Tariffs could become a substantial source of government revenue for the Trump administration. According to a recent analysis by the Brookings Institution’s Tax Policy Center, Trump’s tariffs may bring in about $3.7 trillion in total tariff revenue for the U.S., but the actual growth in federal revenue over the next decade is estimated to be close to $2.8 trillion due to tariffs potentially reducing other tax revenues.
However, Trump’s Trade War 2.0 is bound to have an impact on Chinese exports. After over three years of stringent COVID controls and with a weakened real estate market and consumer confidence, export remains one of China’s few remaining economic engines.
On Thursday (November 7), when asked about Trump’s potential comprehensive tariff increases on Chinese goods, Chinese Foreign Ministry spokesperson Mao Ning responded, “We do not answer hypothetical questions.”
Even when queried about whether Chinese leader Xi Jinping had congratulated Trump on his election victory, Mao Ning did not give a direct answer. This information was first reported by U.S. media, with Xinhua News Agency subsequently publishing the Chinese notification.
The Wall Street Journal reported that most economists expect Trump to eventually settle on tariff rates within a milder range of 20% to 22%.
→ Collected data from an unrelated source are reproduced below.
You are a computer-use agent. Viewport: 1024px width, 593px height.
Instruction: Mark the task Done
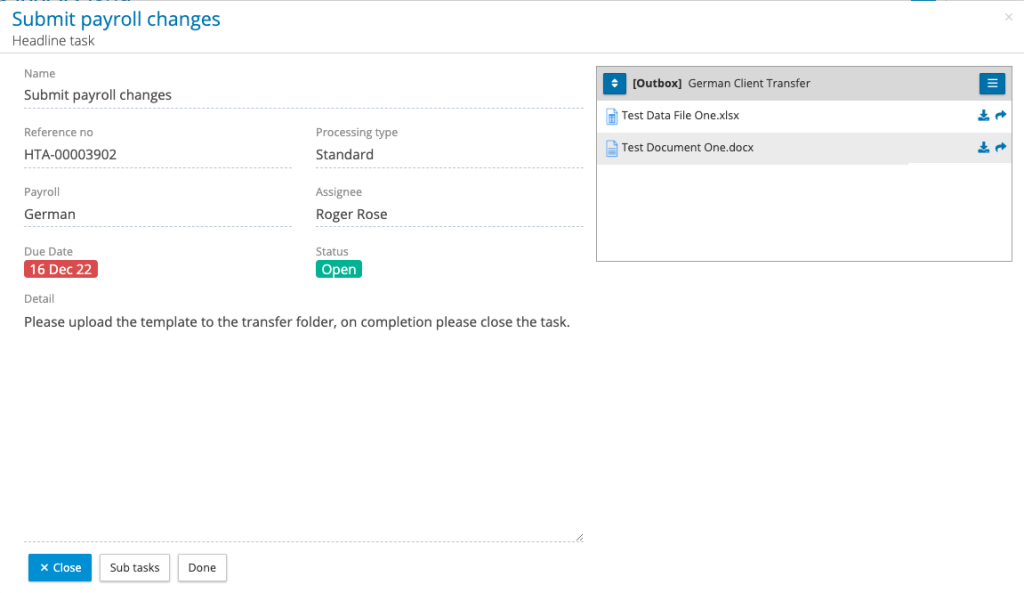[x=202, y=567]
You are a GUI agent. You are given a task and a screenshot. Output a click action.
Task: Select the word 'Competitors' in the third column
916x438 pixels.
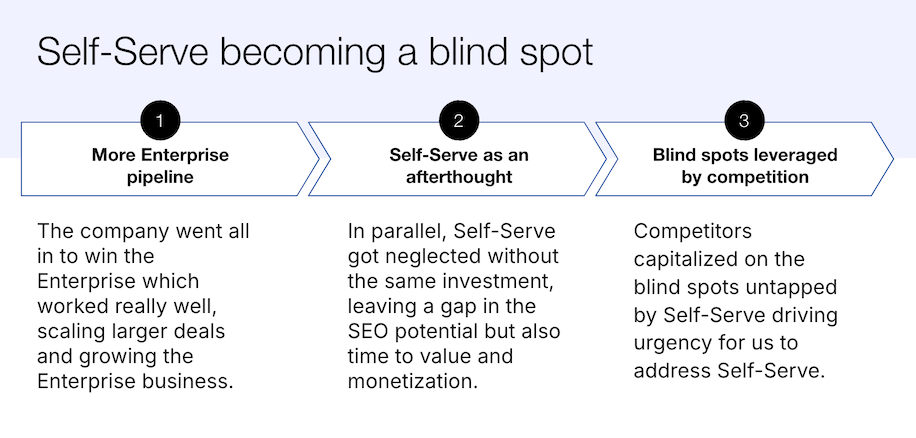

Wu Xinbo, Executive Dean of the Institute of International Studies at Fudan University in Shanghai, expressed a similar view in an interview with Interface News on November 5. “Whether the tariffs on Chinese goods will reach 60% depends on the specific types of goods imported from China to the U.S., and the actual revenue the U.S. may collect might not be that high,” he said.
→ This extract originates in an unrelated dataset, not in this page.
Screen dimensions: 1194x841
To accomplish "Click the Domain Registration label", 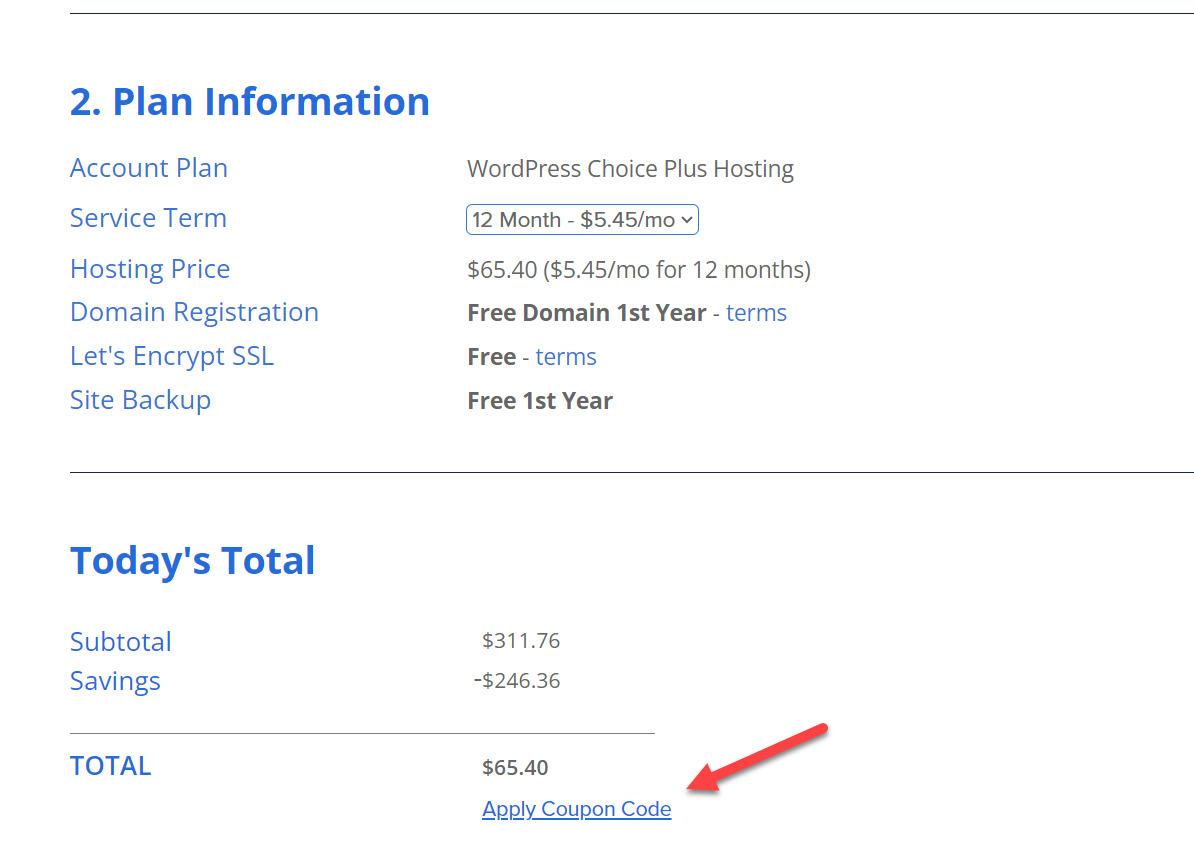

However, even with milder tariffs, the impact on China’s economy would still be harsh. According to estimates by Goldman Sachs, the 2018 trade war led to a 0.65 percentage point drop in China’s gross domestic product. If Trump were to impose a 60% tariff, it could result in a 2-percentage-point reduction in China’s economic growth, not factoring in the effects of diverting goods to third countries to avoid tariffs.
Chinese scholars find Trump’s actions towards Beijing challenging due to his unpredictability.
Shen Dingli, a professor at the Institute of International Studies at Fudan University, told NPR, “We don’t know what he (referring to Trump) is thinking. He wants to negotiate and uses his unpredictability to intimidate and deter Beijing.”
Shen Dingli believes that the officials appointed by Trump will be critical.
Wang Zichen of the Center for China and Globalization (CCG) in Beijing, said, “I believe the opportunity lies in President Trump being pragmatic. Many people would use the term dealmaker to describe him.”
“The risk is that he is quite unpredictable. This could actually be very challenging,” he added.
Bonnie Glaser, Director of the India-Pacific Program at the German Marshall Fund’s American think tank, told Newsweek that she expects President-Elect Trump to fulfill his campaign promises.